Cannabis Personalization: Curating Personalized Cannabis Experiences Through Machine Learning
thesisposted on 24.05.2021, 07:08 by JuliaB Ho
With the recent legalization of cannabis in Canada on October 17, 2018, the opportunity for emerging tech to complement and improve the cannabis experience is vast. The legalization of an industry that has been operating in the dark for decades means ample newfound opportunity for government and corporate-funded collaboration, development and research. A specific area of opportunity for growth within the cannabis sector is through personalization. Personalization is often performed via artificial intelligence—specifically machine learning—to develop a customized experience for users on various platforms. This is usually with the intention of targeted marketing. And while mass data collection serves the user by streamlining content to their assumed preferences, which then often directs them to businesses and products, product-tailoring still has vast potential for growth. Though a medical document for cannabis from a health practitioner may include broadband components to look out for, like “THC” and “CBD”, or even suggest ratios of those cannabinoids there is typically no specification on strain type and best consumption methods. Because the effects that cannabis has on a user varies from individual to individual and is dependent on not only their biometrics, but the various other terpenes and cannabinoids that exist in each strain beyond THC and CBD, cannabis users are missing out on opportunities to make the most of their use.

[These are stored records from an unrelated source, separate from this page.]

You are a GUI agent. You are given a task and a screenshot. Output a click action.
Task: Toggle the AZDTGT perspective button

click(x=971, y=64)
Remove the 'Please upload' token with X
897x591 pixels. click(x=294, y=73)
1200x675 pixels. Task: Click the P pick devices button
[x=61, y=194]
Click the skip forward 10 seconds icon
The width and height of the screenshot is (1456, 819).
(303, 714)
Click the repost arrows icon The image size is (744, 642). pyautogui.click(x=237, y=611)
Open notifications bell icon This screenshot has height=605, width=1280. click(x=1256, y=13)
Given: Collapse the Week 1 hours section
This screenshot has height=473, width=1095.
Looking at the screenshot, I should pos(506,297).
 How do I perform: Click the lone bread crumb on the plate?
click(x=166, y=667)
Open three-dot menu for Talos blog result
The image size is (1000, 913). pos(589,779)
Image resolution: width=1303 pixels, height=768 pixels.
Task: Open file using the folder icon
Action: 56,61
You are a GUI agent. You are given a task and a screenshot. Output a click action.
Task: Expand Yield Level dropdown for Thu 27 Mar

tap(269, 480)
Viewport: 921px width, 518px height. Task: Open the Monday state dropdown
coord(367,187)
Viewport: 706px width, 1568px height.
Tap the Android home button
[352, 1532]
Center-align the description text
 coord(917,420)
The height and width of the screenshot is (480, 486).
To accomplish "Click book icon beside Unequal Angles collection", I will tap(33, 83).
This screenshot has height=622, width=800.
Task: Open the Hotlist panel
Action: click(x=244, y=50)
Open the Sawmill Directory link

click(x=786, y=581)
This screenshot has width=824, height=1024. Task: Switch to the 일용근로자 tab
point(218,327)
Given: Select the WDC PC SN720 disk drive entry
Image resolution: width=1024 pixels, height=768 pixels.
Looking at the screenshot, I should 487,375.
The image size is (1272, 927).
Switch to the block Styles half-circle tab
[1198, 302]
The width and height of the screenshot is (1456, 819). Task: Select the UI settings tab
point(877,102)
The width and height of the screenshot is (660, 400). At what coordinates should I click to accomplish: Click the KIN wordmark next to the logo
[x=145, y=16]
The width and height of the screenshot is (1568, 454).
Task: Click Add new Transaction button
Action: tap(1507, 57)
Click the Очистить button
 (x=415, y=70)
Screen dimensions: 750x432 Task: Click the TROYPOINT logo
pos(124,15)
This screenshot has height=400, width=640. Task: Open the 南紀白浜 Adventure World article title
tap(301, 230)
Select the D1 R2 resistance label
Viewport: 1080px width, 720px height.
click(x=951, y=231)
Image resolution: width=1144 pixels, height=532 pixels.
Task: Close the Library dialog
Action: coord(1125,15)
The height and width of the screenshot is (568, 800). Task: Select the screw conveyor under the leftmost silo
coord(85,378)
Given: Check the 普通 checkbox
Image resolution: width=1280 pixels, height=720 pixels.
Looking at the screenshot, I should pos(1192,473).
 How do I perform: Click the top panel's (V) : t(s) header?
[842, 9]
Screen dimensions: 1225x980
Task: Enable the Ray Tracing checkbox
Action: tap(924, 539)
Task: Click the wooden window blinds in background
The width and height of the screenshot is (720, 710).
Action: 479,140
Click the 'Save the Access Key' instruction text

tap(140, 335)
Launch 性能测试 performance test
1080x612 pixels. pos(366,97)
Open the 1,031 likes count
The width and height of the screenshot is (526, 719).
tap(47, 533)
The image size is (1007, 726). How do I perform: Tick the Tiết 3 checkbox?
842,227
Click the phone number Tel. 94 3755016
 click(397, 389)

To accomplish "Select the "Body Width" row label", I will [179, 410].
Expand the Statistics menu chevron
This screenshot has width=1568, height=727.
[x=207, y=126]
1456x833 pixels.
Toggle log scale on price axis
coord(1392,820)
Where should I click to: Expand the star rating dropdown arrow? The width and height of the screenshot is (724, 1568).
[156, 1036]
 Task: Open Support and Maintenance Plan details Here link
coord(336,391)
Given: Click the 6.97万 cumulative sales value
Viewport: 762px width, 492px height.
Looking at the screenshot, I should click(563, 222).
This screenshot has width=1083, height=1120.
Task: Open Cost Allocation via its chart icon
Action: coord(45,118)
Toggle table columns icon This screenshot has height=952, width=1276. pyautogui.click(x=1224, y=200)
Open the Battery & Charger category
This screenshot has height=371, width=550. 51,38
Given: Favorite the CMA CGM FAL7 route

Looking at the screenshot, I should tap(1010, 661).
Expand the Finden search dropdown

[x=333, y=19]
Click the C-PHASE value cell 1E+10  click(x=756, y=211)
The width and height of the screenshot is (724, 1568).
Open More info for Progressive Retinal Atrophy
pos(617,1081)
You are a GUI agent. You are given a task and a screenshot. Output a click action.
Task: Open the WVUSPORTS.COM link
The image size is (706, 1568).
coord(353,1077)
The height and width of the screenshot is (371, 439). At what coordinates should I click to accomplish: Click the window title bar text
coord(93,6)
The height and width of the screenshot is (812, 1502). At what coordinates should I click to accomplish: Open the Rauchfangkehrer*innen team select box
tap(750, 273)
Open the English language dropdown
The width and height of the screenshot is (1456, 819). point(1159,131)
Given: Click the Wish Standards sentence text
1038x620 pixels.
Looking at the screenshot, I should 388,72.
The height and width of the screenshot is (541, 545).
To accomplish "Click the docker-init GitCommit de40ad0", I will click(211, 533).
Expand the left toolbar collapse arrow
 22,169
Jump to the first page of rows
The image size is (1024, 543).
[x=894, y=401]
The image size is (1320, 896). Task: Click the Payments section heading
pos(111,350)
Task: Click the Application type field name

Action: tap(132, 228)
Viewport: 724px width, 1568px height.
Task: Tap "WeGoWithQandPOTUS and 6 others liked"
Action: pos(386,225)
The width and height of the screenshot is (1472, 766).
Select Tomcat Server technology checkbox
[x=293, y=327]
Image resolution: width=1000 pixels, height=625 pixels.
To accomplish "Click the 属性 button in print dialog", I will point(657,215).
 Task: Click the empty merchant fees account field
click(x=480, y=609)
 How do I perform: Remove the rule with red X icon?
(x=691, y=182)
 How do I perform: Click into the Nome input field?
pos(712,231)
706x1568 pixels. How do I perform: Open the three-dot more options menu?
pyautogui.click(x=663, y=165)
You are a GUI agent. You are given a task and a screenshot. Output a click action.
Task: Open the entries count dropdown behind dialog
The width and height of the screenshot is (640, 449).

Especially for those interested in cannabis to relieve specific symptoms, testing the vast amount of strains that exist and being able to identify the ideal product would be an arduous task on one’s own. Jibed is an app that would use the aggregation of user data to prescribe the most suitable strain of cannabis for that individual based on their specific conditions and body metrics. As the majority of the target audience (cannabis users in Canada) are already logged on to a multitude of data collecting apps (music, health, social, etc.), there is no shortage of data. The app would consider all the implications of the data, from one’s health to mood deduced from the music they're listening to -- just to name some -- in order to achieve optimal prescriptions.